## 05 · Manual Restoration from Checkpoints  

If the maximum number of retries is reached, you can still **manually restore training** by creating a new `TorchTrainer` with the same configuration:  

- Use the same `train_loop_ray_train_with_checkpoint_loading` so the loop can resume from a checkpoint.  
- Provide the same `run_config` (name, storage path, and failure config).  
- Pass in the same dataset and scaling configuration.  

Ray Train will detect the latest checkpoint in the specified `storage_path` and resume training from that point.  

In [None]:
# 05. Manually restore a trainer from the last checkpoint

restored_trainer = TorchTrainer(
    train_loop_per_worker=train_loop_ray_train_with_checkpoint_loading,  # loop supports checkpoint loading
        train_loop_config={   # hyperparameters must match
        "num_epochs": 1,
        "global_batch_size": 512,
    },
    scaling_config=scaling_config,  # same resource setup as before
    run_config=ray.train.RunConfig(
        name="fault-tolerant-cifar-vit",  # must match previous run name
        storage_path=storage_path,       # path where checkpoints are saved
        failure_config=failure_config,   # still allow retries
    ),
    datasets=datasets,  # same dataset as before
)

### 06 · Resume Training from the Last Checkpoint  

Calling `restored_trainer.fit()` will continue training from the most recent checkpoint found in the specified storage path.  

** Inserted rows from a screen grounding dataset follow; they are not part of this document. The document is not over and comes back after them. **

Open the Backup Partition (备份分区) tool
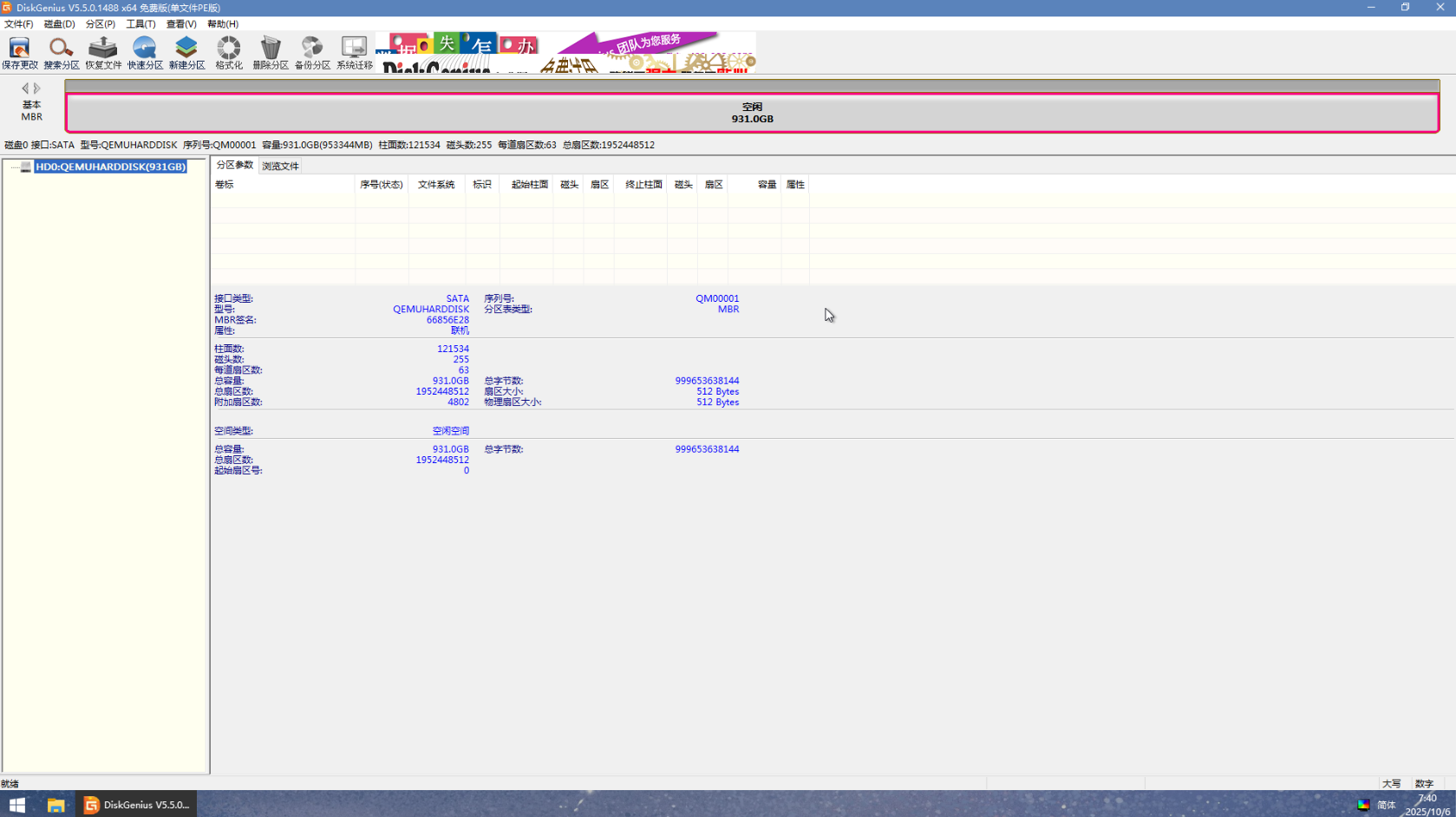This screenshot has width=1456, height=817. (x=312, y=52)
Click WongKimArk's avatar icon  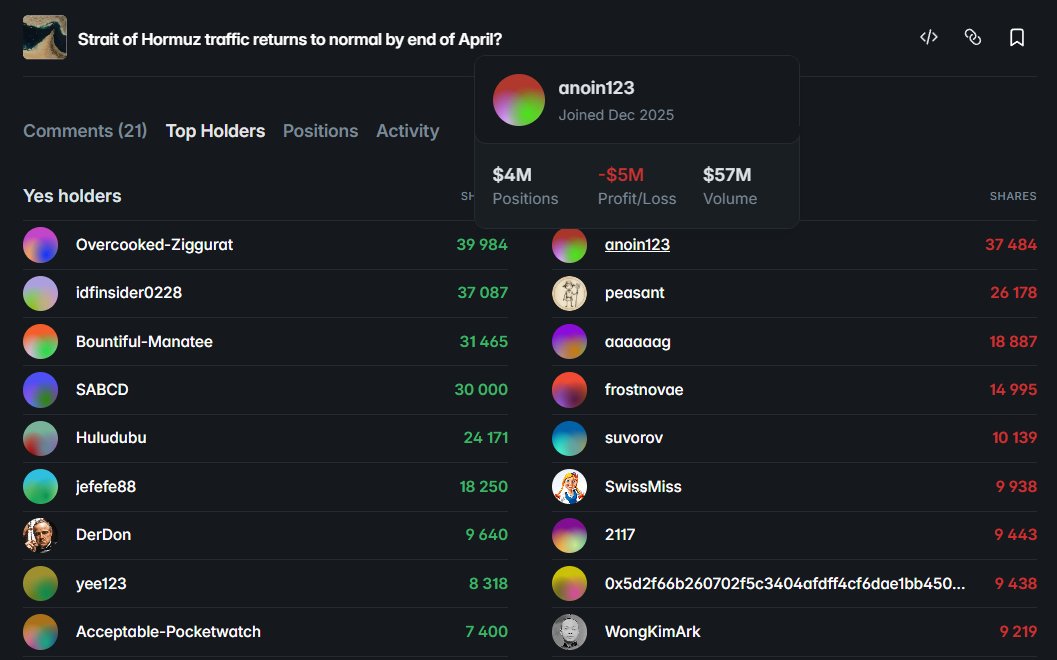click(569, 631)
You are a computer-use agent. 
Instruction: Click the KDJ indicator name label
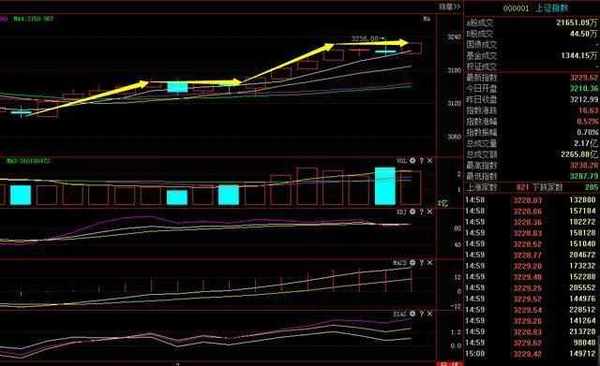coord(402,211)
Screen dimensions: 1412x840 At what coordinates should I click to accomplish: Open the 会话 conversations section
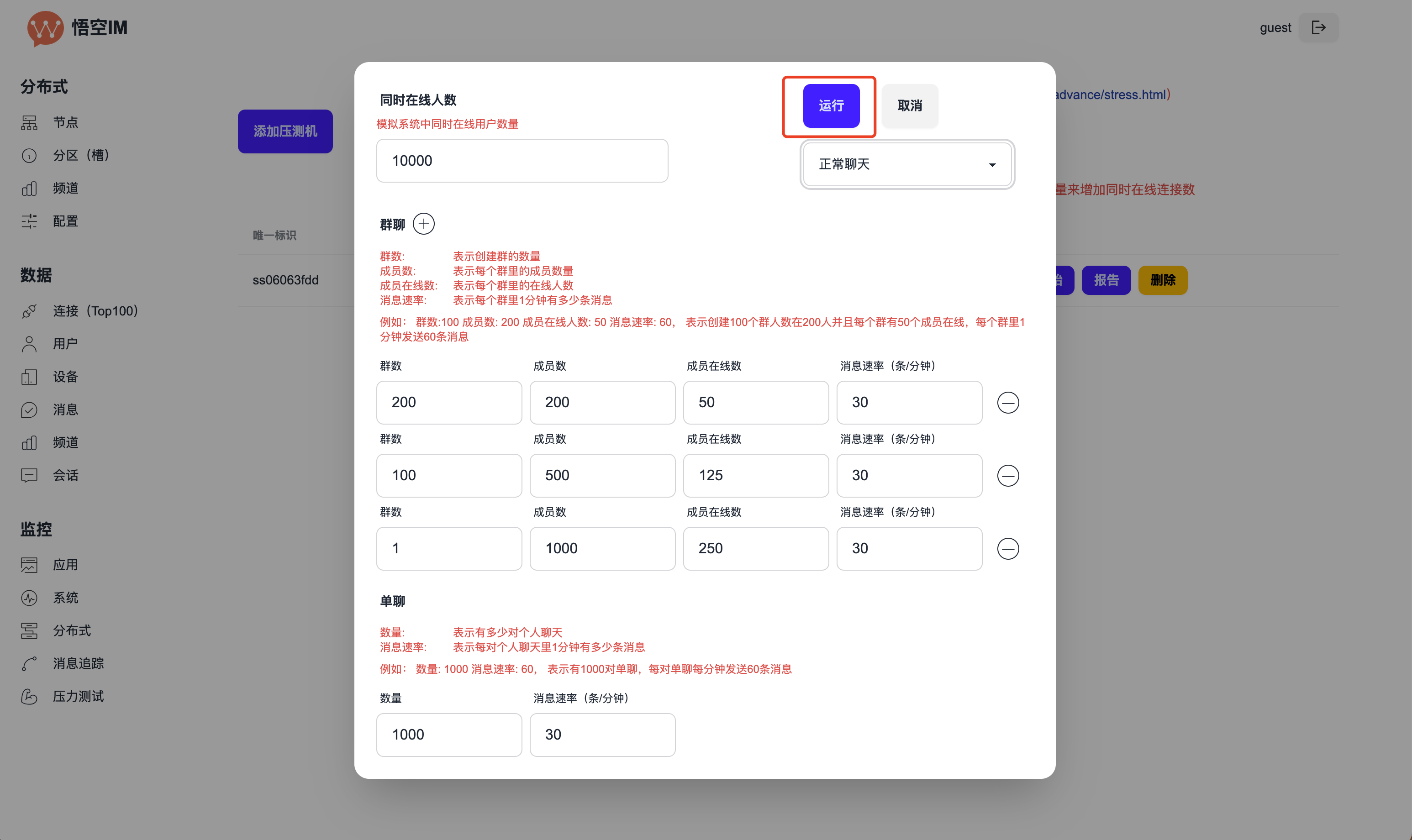pyautogui.click(x=64, y=475)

- If all epochs were already completed in the previous run, the trainer will terminate immediately.  
- If training was interrupted mid-run, it will resume from the saved epoch, restoring both the **model** and **optimizer** state.  
- The returned `Result` object confirms that training picked up correctly and contains metrics, checkpoints, and logs.  

In [None]:
# 06. Resume training from the last checkpoint

# Fit the restored trainer → continues from last saved epoch
# If all epochs are already complete, training ends immediately
result = restored_trainer.fit()

# Display final training results (metrics, checkpoints, etc.)
result